■ **GOAL**
Can you repeat the collection entries starting at the line containing "The image size is (316, 200)." and ending at the line containing "tap(179, 48)", swapping "three-dot" for "kebab" and leaving everything else unchanged?

-- DATA SUPPLIED start --

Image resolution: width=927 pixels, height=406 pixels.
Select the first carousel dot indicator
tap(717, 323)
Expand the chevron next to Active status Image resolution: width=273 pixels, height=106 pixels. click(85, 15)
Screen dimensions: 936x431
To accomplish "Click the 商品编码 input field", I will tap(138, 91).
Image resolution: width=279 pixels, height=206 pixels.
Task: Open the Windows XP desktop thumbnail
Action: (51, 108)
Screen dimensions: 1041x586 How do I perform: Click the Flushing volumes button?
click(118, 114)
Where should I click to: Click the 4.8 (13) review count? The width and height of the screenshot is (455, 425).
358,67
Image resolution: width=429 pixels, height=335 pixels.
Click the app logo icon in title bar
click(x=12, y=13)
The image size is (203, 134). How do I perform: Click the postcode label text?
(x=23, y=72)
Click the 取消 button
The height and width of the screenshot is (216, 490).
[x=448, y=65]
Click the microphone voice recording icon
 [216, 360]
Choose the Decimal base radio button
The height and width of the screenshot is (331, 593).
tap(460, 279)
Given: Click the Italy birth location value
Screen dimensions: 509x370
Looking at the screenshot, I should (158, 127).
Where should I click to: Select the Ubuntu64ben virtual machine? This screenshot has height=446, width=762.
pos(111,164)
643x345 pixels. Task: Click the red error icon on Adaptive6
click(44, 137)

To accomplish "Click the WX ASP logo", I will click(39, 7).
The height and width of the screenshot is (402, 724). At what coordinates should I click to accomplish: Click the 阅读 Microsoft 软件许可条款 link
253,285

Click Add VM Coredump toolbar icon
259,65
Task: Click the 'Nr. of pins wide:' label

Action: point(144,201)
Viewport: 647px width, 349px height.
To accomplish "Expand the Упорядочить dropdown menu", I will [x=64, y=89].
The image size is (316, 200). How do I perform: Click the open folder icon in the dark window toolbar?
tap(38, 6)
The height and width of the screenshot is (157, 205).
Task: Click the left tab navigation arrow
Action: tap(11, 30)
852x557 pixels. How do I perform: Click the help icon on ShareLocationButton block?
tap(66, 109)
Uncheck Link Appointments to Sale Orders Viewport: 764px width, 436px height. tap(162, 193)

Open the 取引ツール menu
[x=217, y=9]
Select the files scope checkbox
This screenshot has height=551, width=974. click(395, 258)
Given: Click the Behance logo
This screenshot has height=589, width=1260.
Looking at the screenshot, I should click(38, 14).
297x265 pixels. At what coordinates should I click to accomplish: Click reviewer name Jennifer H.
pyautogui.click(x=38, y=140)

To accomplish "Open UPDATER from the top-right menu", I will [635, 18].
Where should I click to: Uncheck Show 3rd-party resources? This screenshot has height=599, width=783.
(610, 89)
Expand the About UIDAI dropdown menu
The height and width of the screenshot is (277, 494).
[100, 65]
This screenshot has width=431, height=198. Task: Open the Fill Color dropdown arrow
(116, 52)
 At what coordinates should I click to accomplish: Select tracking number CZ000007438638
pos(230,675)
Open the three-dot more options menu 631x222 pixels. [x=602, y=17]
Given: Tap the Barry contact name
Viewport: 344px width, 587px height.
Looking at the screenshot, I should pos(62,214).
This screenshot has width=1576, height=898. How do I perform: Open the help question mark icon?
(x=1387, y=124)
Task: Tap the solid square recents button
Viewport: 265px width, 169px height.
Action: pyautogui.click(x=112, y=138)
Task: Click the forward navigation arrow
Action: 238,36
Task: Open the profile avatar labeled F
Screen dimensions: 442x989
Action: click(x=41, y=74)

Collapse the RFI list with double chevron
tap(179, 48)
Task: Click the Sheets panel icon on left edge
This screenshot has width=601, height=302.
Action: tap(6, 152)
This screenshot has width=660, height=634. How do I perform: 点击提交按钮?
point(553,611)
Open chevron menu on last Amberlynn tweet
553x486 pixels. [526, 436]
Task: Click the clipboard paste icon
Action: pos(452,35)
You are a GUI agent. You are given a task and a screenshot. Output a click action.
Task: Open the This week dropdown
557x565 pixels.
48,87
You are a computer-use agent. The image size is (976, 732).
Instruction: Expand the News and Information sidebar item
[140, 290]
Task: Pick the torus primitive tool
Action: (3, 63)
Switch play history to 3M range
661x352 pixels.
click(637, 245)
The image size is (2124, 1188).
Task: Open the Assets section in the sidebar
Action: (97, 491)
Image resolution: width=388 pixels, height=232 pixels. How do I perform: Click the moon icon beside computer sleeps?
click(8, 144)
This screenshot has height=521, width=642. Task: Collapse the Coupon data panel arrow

-- DATA SUPPLIED end --

■ **ANSWER TO THIS TASK**
The image size is (316, 200). How do I perform: Click the open folder icon in the dark window toolbar?
tap(38, 6)
The height and width of the screenshot is (157, 205).
Task: Click the left tab navigation arrow
Action: tap(11, 30)
852x557 pixels. How do I perform: Click the help icon on ShareLocationButton block?
tap(66, 109)
Uncheck Link Appointments to Sale Orders Viewport: 764px width, 436px height. tap(162, 193)

Open the 取引ツール menu
[x=217, y=9]
Select the files scope checkbox
This screenshot has height=551, width=974. click(395, 258)
Given: Click the Behance logo
This screenshot has height=589, width=1260.
Looking at the screenshot, I should click(38, 14).
297x265 pixels. At what coordinates should I click to accomplish: Click reviewer name Jennifer H.
pyautogui.click(x=38, y=140)

To accomplish "Open UPDATER from the top-right menu", I will [635, 18].
Where should I click to: Uncheck Show 3rd-party resources? This screenshot has height=599, width=783.
(610, 89)
Expand the About UIDAI dropdown menu
The height and width of the screenshot is (277, 494).
[100, 65]
This screenshot has width=431, height=198. Task: Open the Fill Color dropdown arrow
(116, 52)
 At what coordinates should I click to accomplish: Select tracking number CZ000007438638
pos(230,675)
Open the kebab more options menu 631x222 pixels. [x=602, y=17]
Given: Tap the Barry contact name
Viewport: 344px width, 587px height.
Looking at the screenshot, I should pos(62,214).
This screenshot has width=1576, height=898. How do I perform: Open the help question mark icon?
(x=1387, y=124)
Task: Tap the solid square recents button
Viewport: 265px width, 169px height.
Action: pyautogui.click(x=112, y=138)
Task: Click the forward navigation arrow
Action: 238,36
Task: Open the profile avatar labeled F
Screen dimensions: 442x989
Action: click(x=41, y=74)

Collapse the RFI list with double chevron
tap(179, 48)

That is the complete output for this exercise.